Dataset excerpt
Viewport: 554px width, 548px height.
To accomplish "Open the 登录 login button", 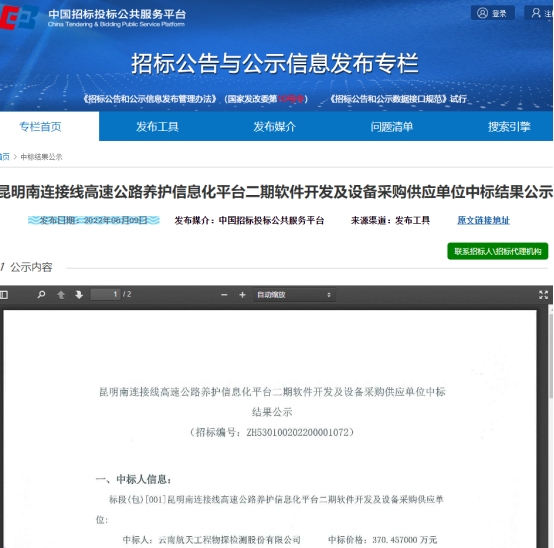I will click(x=493, y=13).
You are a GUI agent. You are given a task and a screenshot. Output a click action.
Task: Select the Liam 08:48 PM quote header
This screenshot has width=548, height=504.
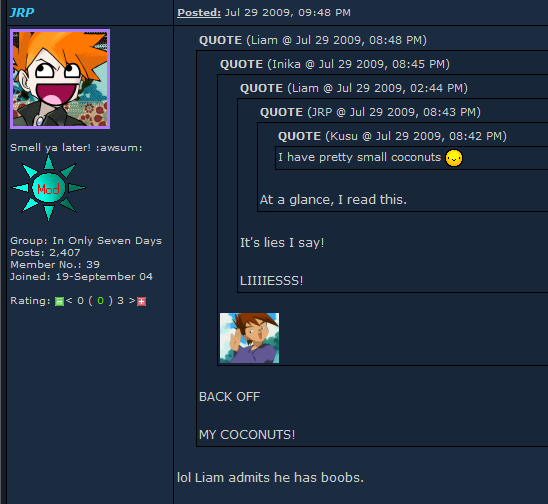313,40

YOUR TASK:
Write out everything in the records from the line containing "You are a GUI" down to the end of the records, leaving the pictures out.

PROBLEM SOLUTION:
You are a GUI agent. You are given a task and a screenshot. Output a click action.
Task: Select the Liam 08:48 PM quote header
This screenshot has width=548, height=504.
313,40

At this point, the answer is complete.